SCE presented a “decision diamond” that would apply engineering guidelines to geospatially consolidated capacity and noncapacity needs. Michael, SCE’s senior manager for grid policy (standing in for other presenters), said the utilities will use pending‑load categorizations and three‑scenario planning to capture the probability a future capacity need will materialize before deciding whether to advance capacity work.
PG&E’s presentation stressed that local capacity planning engineers, using established electric planning and design standards and internal cost tools (ESOP), should make project‑specific sizing decisions. Brad Dugan, PG&E area planning manager, described a 10‑year forecast horizon used to produce a 5‑year actionable plan and said engineers perform economic tradeoffs that incorporate permitting, constructability, material lead times and operational considerations.
Stakeholders raised repeated questions about uncertainty in pending‑load forecasts, how probability should influence upsizing decisions, and whether utilities track the avoided costs and operational metrics if they choose not to pursue an integrated alternative. Richard of the Public Advocates Office pressed the utilities to clarify how low‑confidence pending loads factor into the decision logic; SCE and PG&E replied that pending‑load categorization and scenario decision logic are intended to incorporate that probability before integrated planning is applied.
Energy Division established follow‑up logistics: parties may submit questions and comments to the proceeding service list by Dec. 2 for IOUs to consider before the advice‑letter filing, and IOU tier 3 advice letters will be due no later than Dec. 15, 2025. The Energy Division indicated a candidate resolution on the advice letters could appear in Q1 2026.
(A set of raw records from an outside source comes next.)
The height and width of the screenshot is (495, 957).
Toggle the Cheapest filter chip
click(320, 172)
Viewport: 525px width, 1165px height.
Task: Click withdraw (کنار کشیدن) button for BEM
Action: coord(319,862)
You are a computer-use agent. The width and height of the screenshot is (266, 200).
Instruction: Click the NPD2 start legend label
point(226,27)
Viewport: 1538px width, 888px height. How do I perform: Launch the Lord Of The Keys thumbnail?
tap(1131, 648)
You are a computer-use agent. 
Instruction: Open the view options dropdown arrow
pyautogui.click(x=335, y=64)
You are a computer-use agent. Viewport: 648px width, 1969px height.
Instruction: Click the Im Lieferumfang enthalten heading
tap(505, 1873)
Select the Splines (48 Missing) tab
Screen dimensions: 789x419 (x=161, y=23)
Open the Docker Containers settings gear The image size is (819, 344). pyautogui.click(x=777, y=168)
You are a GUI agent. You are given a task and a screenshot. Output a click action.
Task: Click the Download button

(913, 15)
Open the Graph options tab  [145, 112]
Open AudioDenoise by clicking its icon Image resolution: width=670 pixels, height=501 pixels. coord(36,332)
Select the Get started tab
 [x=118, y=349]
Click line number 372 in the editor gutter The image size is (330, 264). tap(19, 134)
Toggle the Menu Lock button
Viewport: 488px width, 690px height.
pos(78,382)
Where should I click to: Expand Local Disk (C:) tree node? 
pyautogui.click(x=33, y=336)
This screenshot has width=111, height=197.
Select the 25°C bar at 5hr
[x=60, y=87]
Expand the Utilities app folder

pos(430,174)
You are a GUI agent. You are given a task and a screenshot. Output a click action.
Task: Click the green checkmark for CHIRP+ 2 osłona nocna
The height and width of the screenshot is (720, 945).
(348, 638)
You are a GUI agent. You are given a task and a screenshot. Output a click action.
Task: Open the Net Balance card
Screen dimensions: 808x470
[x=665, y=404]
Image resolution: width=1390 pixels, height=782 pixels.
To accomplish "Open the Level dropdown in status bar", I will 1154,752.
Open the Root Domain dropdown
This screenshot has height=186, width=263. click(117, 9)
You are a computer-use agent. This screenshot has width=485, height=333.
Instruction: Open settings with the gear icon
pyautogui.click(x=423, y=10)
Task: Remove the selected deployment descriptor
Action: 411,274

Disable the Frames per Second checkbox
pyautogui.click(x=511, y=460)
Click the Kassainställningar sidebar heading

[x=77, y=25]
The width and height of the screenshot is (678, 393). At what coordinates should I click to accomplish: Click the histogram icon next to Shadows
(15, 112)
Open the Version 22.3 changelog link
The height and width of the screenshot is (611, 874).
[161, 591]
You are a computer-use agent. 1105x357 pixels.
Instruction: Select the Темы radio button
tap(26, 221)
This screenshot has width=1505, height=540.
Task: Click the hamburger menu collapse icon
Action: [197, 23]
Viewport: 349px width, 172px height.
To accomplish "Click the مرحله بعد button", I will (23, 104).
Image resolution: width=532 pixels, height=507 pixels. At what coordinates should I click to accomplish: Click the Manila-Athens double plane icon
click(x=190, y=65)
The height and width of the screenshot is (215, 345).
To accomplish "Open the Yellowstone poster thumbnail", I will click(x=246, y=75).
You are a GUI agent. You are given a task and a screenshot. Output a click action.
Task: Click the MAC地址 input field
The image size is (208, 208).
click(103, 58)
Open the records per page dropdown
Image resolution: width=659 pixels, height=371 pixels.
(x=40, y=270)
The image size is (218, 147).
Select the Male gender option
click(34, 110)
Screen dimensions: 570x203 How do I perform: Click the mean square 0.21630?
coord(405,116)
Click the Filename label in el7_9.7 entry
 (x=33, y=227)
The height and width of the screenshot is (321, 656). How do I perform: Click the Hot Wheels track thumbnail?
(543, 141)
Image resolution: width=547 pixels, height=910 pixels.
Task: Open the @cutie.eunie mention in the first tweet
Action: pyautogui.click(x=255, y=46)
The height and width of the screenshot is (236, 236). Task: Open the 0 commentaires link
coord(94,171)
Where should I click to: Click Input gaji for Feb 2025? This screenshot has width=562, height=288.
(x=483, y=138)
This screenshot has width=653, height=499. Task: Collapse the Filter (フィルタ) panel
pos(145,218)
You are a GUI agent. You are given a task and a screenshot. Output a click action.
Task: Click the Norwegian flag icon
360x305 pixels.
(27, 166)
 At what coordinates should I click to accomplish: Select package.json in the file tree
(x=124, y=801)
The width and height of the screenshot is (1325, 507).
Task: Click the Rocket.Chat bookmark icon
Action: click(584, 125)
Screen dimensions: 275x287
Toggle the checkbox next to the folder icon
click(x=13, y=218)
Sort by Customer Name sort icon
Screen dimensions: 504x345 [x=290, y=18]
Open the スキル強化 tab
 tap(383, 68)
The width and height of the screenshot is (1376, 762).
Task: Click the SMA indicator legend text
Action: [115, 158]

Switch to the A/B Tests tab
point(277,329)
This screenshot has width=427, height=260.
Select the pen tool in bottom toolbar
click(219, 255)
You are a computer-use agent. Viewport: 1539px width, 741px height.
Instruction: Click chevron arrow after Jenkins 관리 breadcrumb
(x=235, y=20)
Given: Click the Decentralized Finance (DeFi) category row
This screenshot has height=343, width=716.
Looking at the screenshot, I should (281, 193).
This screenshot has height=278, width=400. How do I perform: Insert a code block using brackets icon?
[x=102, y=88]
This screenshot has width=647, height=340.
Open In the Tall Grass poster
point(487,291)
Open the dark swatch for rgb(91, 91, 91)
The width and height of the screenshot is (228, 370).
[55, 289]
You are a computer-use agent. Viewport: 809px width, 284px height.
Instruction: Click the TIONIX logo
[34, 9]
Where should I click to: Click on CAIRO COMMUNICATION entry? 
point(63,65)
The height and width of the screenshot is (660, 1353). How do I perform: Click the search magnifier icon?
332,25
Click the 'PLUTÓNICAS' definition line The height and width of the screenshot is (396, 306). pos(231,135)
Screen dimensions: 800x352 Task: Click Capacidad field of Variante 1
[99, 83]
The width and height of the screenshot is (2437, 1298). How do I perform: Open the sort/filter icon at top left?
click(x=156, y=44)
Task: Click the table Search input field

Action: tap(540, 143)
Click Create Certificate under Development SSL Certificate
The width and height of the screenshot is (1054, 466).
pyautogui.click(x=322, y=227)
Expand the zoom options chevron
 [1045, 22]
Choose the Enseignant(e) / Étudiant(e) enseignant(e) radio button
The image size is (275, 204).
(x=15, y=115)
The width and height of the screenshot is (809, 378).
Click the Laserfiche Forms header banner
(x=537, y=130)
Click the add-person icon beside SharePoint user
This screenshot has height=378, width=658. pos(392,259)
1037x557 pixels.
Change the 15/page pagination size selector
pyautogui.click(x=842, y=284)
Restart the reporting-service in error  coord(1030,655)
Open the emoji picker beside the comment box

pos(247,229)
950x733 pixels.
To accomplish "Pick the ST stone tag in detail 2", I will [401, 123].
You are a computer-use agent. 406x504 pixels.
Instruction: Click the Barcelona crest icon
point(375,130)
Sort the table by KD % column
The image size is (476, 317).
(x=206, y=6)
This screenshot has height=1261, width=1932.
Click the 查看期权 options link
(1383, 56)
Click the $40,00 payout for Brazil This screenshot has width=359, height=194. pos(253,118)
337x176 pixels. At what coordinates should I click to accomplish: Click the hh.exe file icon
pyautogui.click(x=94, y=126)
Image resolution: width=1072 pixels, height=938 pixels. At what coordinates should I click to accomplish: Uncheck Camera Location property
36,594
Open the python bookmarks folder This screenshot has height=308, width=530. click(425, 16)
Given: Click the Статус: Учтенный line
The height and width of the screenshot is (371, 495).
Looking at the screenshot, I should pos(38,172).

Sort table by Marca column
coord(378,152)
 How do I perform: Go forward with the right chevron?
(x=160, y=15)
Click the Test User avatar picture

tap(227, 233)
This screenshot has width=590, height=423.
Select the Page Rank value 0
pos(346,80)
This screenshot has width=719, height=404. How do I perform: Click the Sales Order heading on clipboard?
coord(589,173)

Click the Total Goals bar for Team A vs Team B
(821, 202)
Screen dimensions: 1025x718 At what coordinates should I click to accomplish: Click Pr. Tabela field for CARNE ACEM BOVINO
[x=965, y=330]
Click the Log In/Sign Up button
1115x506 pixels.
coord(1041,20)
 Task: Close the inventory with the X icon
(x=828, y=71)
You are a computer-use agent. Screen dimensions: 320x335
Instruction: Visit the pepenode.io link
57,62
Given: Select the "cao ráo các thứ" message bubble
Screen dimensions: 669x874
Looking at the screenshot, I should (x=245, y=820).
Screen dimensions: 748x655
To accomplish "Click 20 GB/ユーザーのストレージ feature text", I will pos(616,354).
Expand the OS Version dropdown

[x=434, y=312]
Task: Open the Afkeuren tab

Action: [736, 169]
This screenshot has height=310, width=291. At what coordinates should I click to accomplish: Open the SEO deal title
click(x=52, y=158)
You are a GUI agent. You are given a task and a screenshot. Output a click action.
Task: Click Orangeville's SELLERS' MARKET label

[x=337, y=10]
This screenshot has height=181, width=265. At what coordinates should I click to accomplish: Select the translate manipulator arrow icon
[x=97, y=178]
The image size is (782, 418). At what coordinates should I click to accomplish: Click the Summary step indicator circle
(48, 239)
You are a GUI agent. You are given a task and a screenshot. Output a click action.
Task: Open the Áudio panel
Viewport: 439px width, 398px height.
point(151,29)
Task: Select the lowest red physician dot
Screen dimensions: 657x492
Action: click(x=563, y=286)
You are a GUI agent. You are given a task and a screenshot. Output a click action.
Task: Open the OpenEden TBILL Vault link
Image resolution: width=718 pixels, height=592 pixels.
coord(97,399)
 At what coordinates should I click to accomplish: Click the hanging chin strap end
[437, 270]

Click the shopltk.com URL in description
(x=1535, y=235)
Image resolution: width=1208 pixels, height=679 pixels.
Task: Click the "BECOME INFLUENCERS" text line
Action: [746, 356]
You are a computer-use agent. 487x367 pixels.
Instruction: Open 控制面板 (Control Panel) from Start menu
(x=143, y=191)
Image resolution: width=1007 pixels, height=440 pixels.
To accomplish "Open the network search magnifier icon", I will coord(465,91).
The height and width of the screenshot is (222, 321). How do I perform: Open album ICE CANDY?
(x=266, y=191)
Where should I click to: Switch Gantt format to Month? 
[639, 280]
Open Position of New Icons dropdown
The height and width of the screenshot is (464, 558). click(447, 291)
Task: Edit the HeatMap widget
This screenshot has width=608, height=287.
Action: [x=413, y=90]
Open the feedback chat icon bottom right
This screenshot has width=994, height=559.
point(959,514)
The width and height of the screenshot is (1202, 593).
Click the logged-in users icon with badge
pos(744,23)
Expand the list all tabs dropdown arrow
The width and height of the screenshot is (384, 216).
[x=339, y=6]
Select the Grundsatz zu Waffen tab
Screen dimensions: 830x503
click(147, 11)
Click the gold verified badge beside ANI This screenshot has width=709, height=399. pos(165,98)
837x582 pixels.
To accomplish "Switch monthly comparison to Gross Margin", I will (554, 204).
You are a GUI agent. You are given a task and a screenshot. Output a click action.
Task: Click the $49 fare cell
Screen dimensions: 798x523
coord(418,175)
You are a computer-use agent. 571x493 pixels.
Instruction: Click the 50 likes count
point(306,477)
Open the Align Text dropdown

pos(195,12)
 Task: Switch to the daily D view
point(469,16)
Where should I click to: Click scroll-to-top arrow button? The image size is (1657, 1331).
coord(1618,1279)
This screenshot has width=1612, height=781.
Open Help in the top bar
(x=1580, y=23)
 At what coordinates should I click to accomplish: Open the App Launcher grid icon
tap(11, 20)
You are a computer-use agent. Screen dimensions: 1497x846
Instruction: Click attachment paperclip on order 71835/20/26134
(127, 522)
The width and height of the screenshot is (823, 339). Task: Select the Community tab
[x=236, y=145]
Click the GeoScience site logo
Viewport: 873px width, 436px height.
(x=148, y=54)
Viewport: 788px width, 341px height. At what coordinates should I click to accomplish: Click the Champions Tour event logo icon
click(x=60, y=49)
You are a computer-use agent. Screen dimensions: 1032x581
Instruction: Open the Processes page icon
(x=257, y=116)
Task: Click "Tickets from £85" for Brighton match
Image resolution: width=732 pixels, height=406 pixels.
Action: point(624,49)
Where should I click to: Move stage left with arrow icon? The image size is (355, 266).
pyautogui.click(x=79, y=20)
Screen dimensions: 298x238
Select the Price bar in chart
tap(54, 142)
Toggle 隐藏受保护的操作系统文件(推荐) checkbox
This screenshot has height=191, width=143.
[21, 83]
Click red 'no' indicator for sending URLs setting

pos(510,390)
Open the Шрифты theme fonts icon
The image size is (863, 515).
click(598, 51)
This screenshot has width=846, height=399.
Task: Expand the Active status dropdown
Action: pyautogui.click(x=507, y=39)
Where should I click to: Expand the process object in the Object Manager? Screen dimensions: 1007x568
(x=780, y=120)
The workshop produced alignment on several procedural points — IOUs will feed an agreed set of distribution planning outputs into the integrated‑planning decision flow, RDF conclusions will remain inputs rather than be overridden, and final implementation will rely on engineering judgment supported by scenario/pending‑load outputs and internal economic tools. The utilities and stakeholders left open several questions about how to document avoided costs, which corner cases will require deviations from guidelines, and how to incorporate new technologies (such as advanced conductors) into standards.